Requirement »
Look through the data below for the string "computer", and copy every line where it turns up.

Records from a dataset
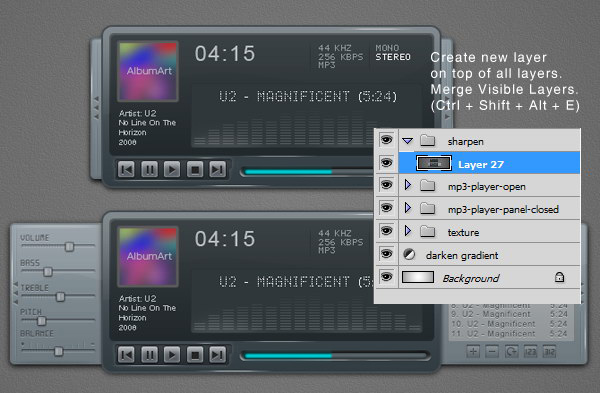Image resolution: width=600 pixels, height=393 pixels.
Task: Hide the Layer 27 layer
Action: coord(386,163)
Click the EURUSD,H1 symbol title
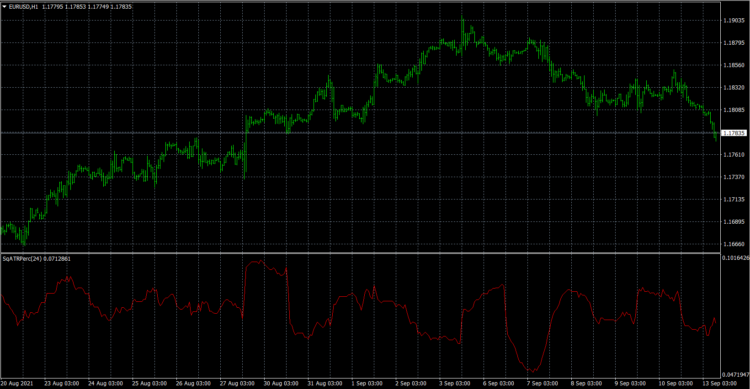This screenshot has width=750, height=389. (x=23, y=7)
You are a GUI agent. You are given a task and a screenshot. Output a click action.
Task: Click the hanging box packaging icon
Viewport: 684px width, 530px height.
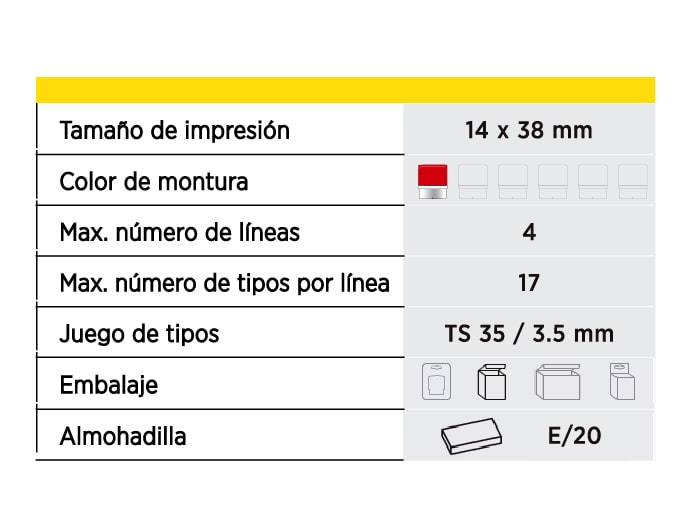pos(623,382)
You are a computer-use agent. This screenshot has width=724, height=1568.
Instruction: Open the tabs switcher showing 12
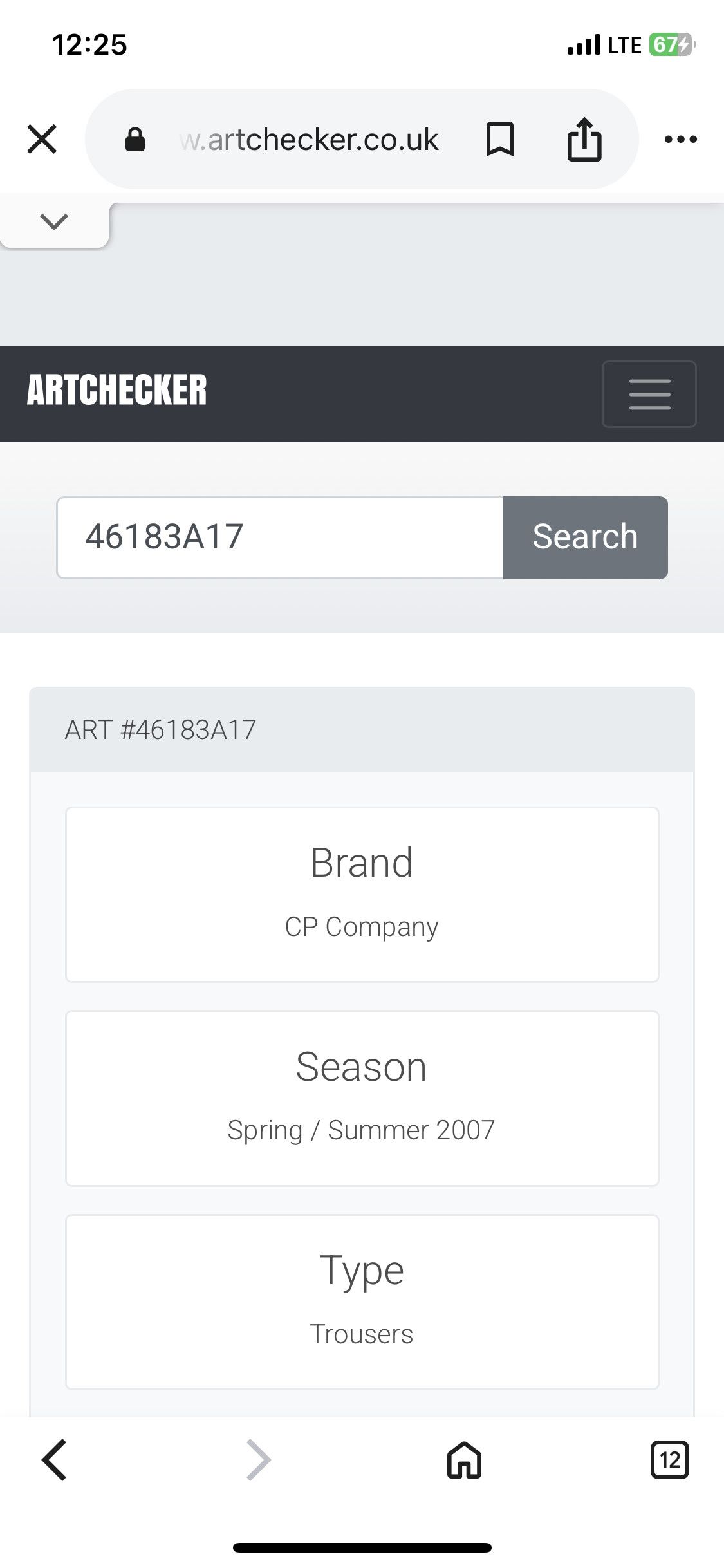[669, 1460]
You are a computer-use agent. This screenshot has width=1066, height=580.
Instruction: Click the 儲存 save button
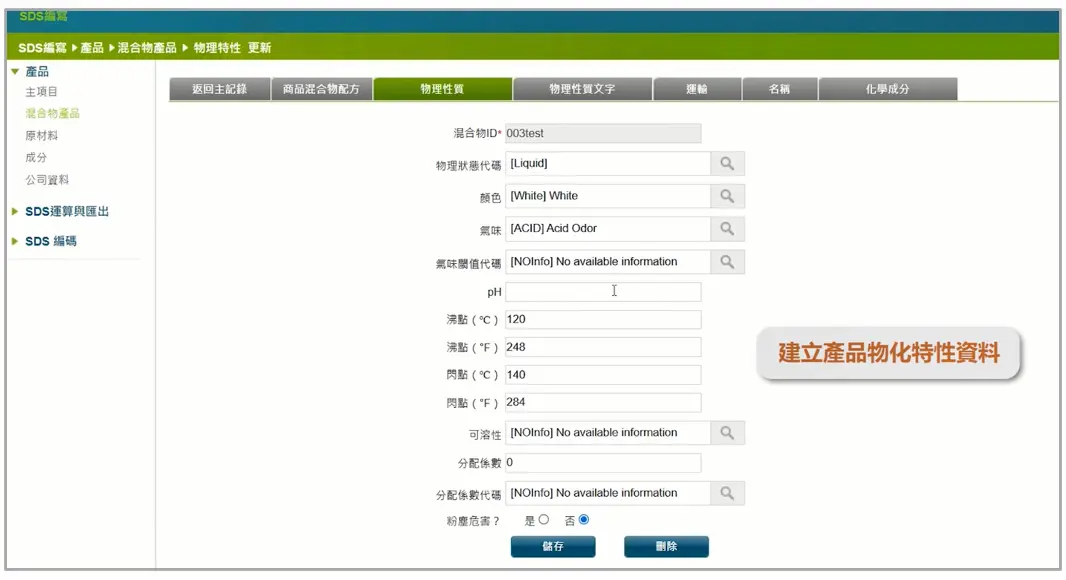click(553, 547)
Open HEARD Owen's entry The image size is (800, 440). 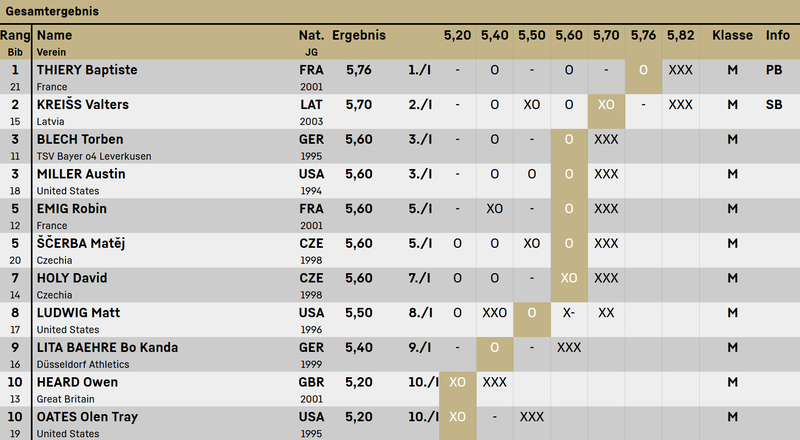(x=77, y=382)
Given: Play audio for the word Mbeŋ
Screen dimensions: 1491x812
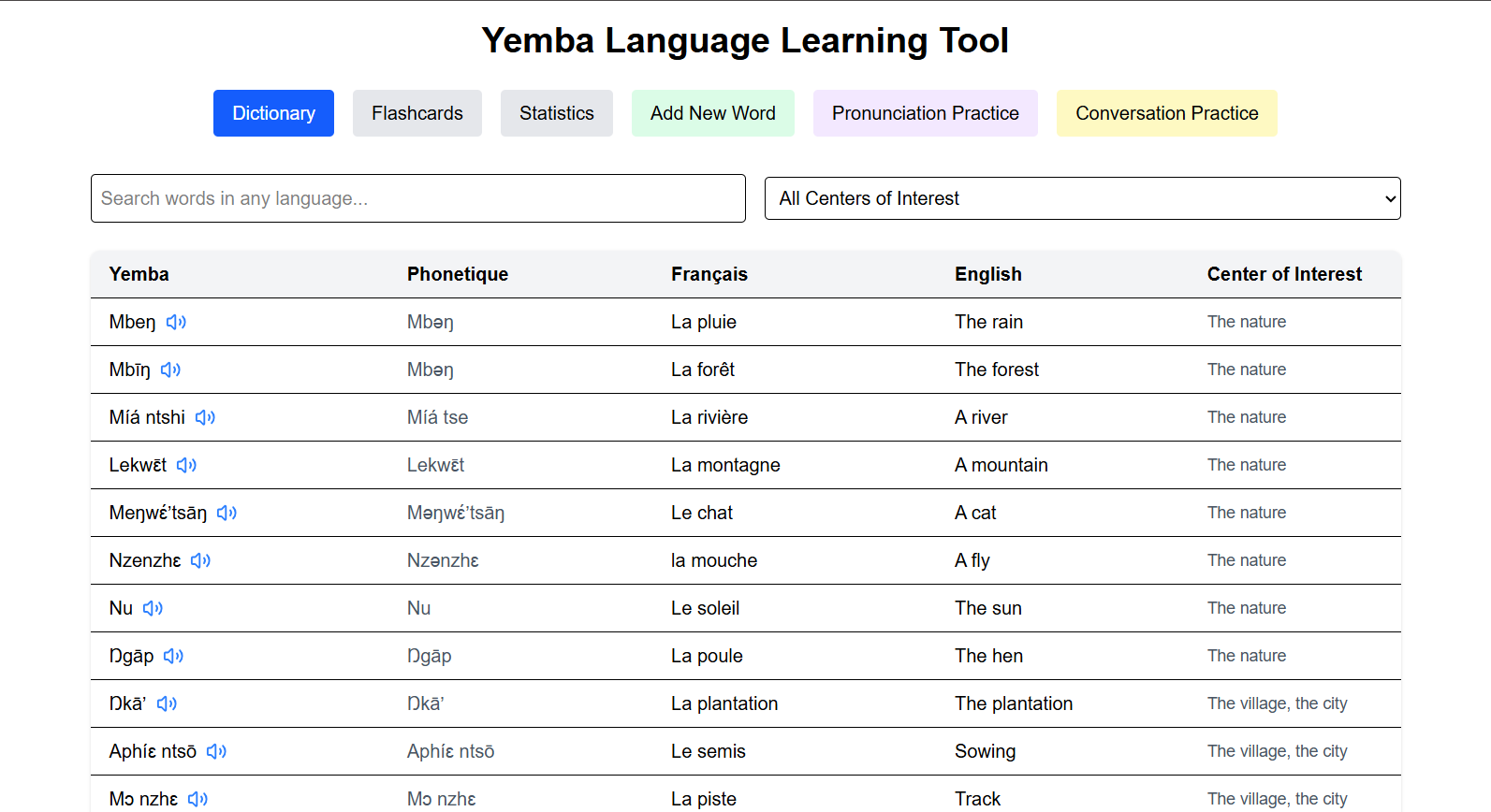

Solution to the exercise »
You are a computer-use agent. This screenshot has width=724, height=1568.
You are a computer-use agent. This screenshot has width=1066, height=580.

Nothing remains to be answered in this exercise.